NVIDIA純利益8.7倍 AI需要が急拡大、市場予想上回る
米半導体大手エヌビディアが21日発表した2023年11月〜24年1月期決算は、純利益が前年同期比8.7倍の122億8500万ドル(約1兆8400億円)だった。市場予想を上回った。売上高は3.7倍の221億300万ドルで、ともに過去最高だった。生成AI(人工知能)向け半導体の需要が急速に高まり、業績の急拡大が続いている。
同日発表した2〜4月期の売上高見通しは240億ドル前後だった。220億ドル前後を見込んでいた市場予想を上回った。
決算発表を経て、時間外取引ではエヌビディア株が21日終値比10%程度高い水準まで上昇する場面があった。四半期決算実績が市場予想を上回ったほか、2〜4月期の売上高見通しでも市場を上回る予想を出した点などが好感された。

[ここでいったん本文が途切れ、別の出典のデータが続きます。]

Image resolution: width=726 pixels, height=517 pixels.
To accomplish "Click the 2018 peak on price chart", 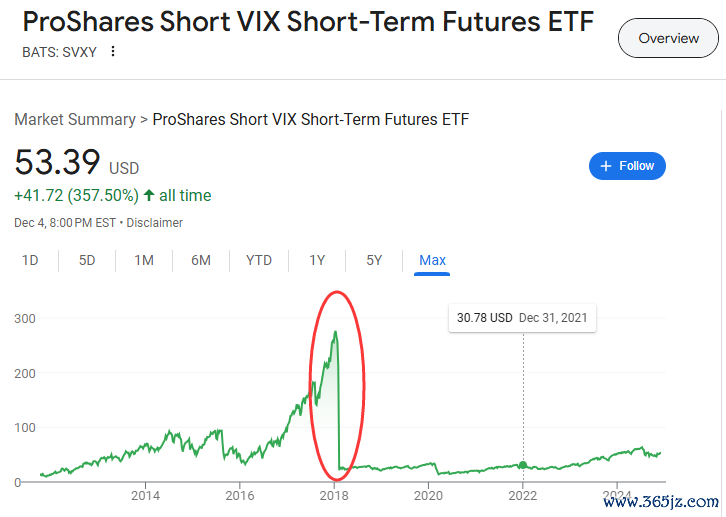I will [x=336, y=333].
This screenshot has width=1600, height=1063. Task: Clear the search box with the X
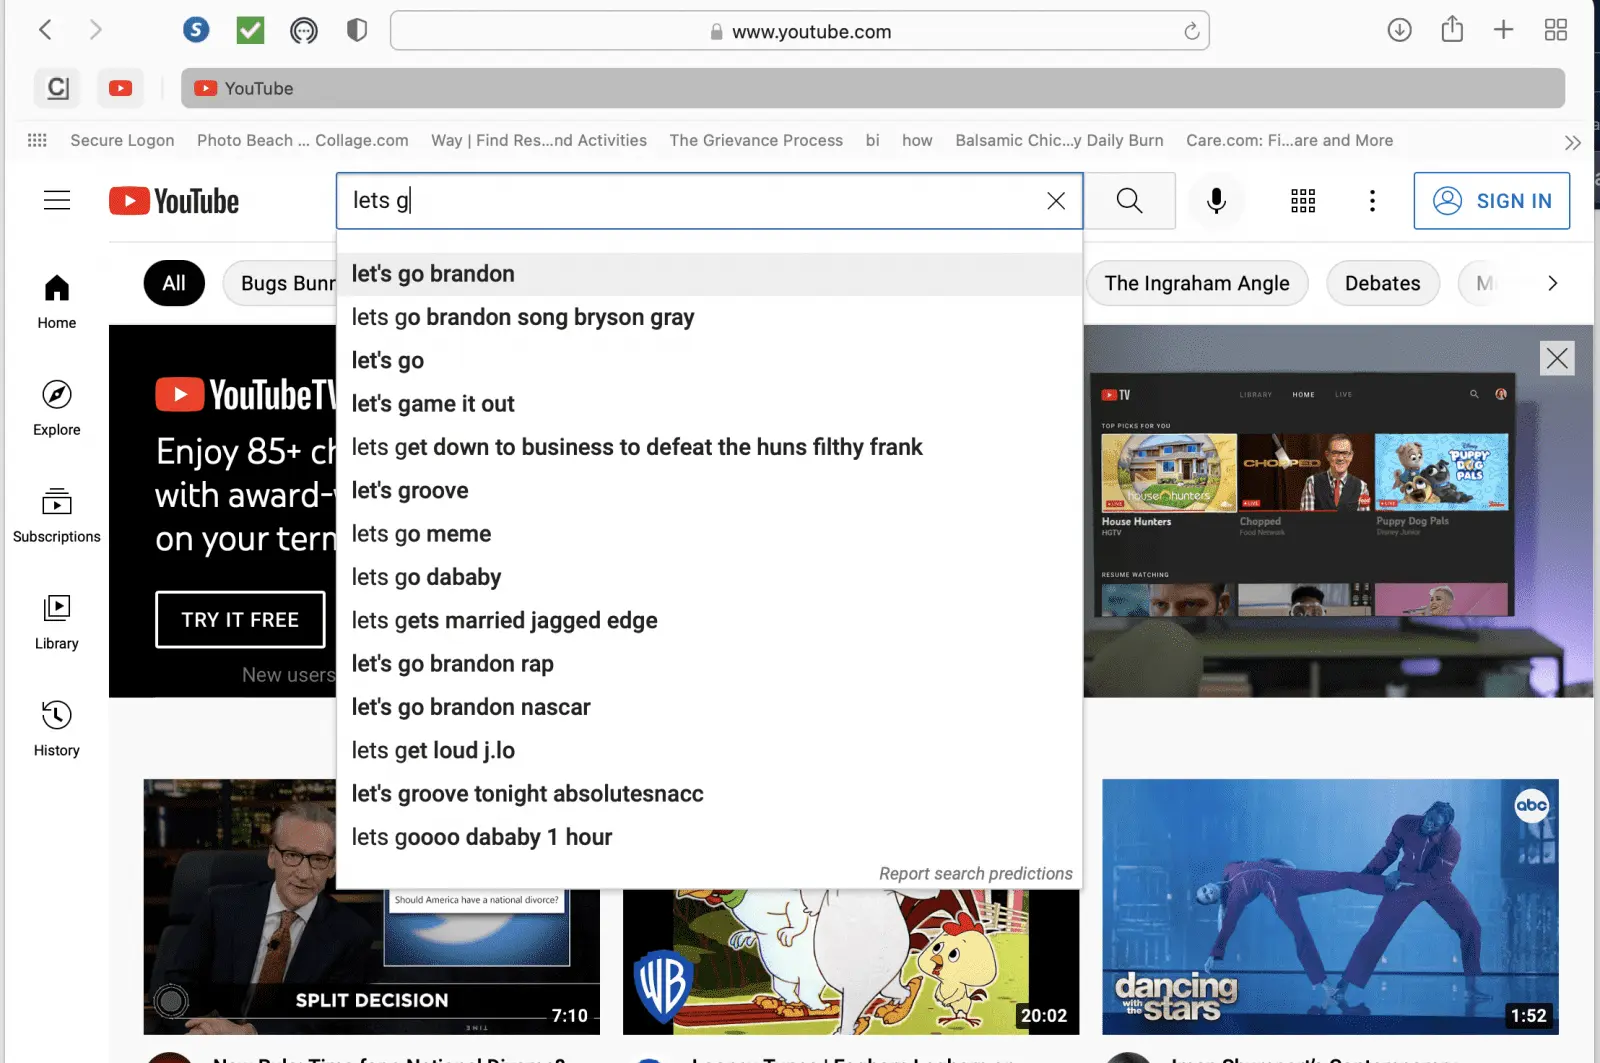click(1055, 201)
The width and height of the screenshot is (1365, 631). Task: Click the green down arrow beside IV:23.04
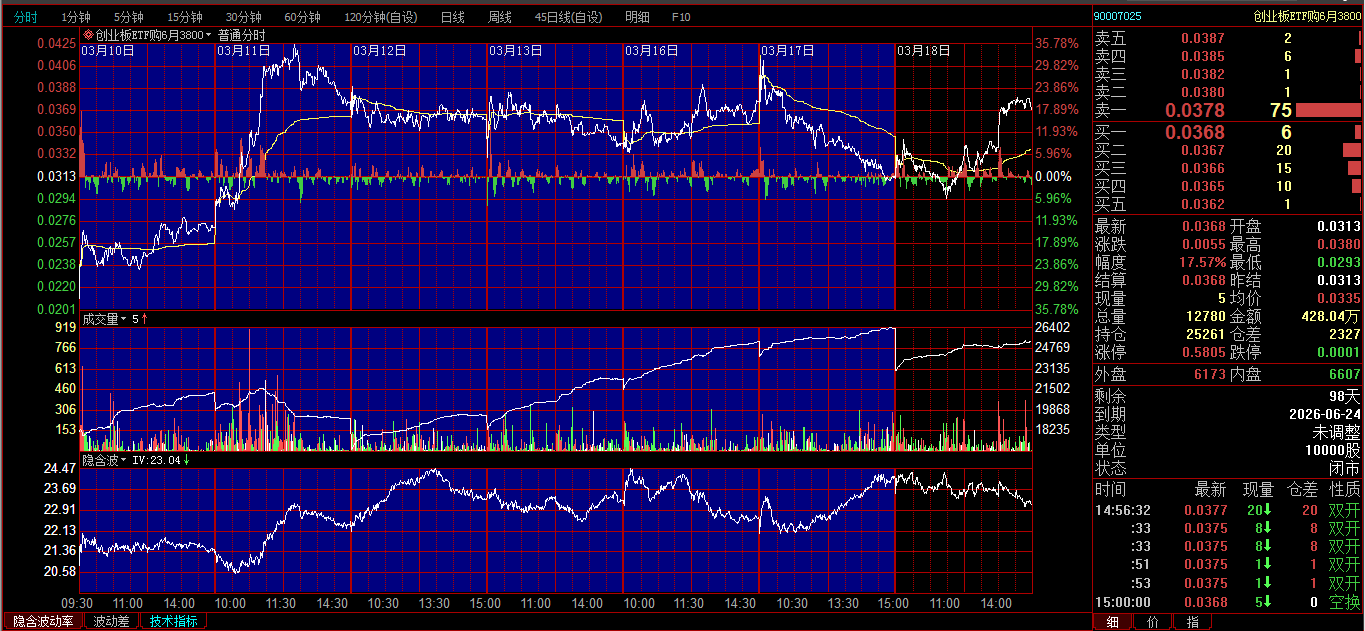click(186, 461)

23年11月〜24年1月期のデータセンター部門の売上高は前年同期比5倍の184億400万ドルだった。データセンターで生成AIの「学習」や「(質問への回答を導く)推論」といった処理に使う画像処理半導体(GPU)の需要が拡大し、業績をけん引した。
以前は主力事業だったゲーム部門の売上高は56%増の28億6500万ドルと過去最高を更新した。生成AIの急速な普及でデータセンター向けの需要が高まったことで、売上高全体のうち祖業のゲーム部門が占める比率は13%まで下がった。

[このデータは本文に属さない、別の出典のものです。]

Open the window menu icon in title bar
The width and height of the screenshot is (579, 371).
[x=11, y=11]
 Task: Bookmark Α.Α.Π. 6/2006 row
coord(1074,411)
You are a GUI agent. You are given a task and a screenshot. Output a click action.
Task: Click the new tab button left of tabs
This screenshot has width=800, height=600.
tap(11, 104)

自動運転技術の開発に使う半導体など自動車部門の売上高は前年同期と比べて4%減の2億8100万ドルだった。
米政府は中国向けAI半導体の輸出規制を強化している。コレット・クレス最高財務責任者(CFO)は21日、決算説明会で中国市場について「米政府の規制に伴い、データセンター部門の売り上げが劇的に減少した」と話した。
クレス氏はデータセンター部門の売上高に占める中国の割合が23年11月〜24年1月期には1桁台半ばにとどまり、24年2月〜4月期も同程度になるという見通しを示した。23年8月〜10月期決算を発表した23年11月には、中国はデータセンター事業の2割超を占めると述べていた。
エヌビディアが手がける半導体は需給が逼迫して争奪戦になっている。同社のジェンスン・ファン最高経営責任者(CEO)は21日、説明会で「年間を通じて需要は供給を上回り続ける」と見通しを示し、供給拡大に努めると説明した。
エヌビディアは13年末時点では世界の上場企業の時価総額ランキングで1000位圏外だった。時価総額は10年あまりで200倍近くに膨らみ、14日には一時マイクロソフトとアップル、サウジアラムコに次ぐ世界第4位に上り詰めた。
世界の半導体メーカー・半導体製造装置を束ねた株価指数は19年ごろからエヌビディア株の動向とほぼ連動するようになっている。エヌビディア株の騰勢は他の半導体・AI関連企業の株高にもつながり、世界の株式相場をけん引している。